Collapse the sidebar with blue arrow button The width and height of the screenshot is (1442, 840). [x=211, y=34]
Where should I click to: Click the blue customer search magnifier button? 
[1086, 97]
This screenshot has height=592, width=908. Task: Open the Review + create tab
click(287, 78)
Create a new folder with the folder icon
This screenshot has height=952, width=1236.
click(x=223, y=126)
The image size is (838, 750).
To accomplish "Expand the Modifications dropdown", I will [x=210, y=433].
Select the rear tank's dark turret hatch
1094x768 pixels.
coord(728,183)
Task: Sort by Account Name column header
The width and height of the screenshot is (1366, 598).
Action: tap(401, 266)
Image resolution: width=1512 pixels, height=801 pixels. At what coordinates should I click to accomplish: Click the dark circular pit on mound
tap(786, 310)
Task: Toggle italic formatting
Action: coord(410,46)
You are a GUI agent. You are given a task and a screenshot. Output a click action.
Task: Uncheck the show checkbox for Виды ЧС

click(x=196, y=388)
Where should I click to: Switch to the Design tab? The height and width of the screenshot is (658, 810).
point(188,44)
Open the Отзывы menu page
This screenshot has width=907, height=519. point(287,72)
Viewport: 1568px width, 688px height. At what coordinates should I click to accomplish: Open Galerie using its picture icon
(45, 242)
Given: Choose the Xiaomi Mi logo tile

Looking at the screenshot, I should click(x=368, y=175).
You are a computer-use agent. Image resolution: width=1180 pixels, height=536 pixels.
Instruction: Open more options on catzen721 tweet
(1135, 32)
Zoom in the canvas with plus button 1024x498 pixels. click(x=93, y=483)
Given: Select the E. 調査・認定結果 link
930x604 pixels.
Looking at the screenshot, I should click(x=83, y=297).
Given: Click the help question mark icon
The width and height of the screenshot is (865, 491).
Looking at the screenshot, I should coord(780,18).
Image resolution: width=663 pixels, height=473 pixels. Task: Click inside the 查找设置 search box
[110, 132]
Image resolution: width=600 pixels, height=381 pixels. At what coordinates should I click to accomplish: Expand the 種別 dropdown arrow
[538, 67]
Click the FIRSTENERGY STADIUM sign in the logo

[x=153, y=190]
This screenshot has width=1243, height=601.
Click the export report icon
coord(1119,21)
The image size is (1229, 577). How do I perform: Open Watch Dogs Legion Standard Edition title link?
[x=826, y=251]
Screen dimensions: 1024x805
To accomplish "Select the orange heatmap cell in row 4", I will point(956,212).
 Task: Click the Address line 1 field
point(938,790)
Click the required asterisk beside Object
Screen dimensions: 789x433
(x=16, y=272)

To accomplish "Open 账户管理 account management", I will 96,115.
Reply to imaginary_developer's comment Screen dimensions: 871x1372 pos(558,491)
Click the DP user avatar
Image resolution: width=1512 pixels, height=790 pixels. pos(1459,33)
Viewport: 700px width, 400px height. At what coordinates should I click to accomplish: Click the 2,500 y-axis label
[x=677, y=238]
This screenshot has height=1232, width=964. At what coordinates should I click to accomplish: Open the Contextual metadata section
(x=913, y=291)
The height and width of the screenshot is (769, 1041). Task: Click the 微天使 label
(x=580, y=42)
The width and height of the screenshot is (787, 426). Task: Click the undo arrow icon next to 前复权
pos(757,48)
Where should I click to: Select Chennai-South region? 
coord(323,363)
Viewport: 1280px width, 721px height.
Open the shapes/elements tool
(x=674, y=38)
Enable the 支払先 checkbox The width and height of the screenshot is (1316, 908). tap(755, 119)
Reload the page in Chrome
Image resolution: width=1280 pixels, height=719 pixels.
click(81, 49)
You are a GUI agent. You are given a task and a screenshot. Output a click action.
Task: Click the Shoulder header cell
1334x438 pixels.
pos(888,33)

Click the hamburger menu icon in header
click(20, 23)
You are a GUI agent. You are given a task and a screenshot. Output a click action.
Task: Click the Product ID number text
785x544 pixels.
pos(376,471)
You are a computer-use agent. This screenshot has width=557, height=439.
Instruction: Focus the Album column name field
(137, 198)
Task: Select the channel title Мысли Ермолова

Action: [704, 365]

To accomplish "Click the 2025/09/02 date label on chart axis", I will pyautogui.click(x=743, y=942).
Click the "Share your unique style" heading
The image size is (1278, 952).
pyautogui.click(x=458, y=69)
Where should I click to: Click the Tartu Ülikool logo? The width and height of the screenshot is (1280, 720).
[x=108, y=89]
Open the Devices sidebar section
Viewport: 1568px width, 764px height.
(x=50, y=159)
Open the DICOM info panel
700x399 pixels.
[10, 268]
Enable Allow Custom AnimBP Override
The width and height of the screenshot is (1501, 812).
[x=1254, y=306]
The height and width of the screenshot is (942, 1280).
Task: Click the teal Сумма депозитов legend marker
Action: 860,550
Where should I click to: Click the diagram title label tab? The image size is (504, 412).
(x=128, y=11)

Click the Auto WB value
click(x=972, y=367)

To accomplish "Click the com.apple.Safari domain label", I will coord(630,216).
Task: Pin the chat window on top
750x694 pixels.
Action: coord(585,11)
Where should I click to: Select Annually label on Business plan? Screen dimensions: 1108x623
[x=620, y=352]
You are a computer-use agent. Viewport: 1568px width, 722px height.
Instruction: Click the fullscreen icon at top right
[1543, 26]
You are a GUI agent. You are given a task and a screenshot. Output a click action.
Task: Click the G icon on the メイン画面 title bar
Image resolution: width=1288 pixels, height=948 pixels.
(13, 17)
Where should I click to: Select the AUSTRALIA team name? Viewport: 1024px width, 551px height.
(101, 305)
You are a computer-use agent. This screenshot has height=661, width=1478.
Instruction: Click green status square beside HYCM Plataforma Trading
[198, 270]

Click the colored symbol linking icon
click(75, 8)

§ **Exercise aim**: Taking the entries above, write out exactly the lines starting with the line containing "Task: Pin the chat window on top" and going on through the line containing "You are a computer-use agent. Viewport: 1568px", both included, and nothing else.

§ **Finished task**:
Task: Pin the chat window on top
750x694 pixels.
Action: coord(585,11)
Where should I click to: Select Annually label on Business plan? Screen dimensions: 1108x623
[x=620, y=352]
You are a computer-use agent. Viewport: 1568px width, 722px height.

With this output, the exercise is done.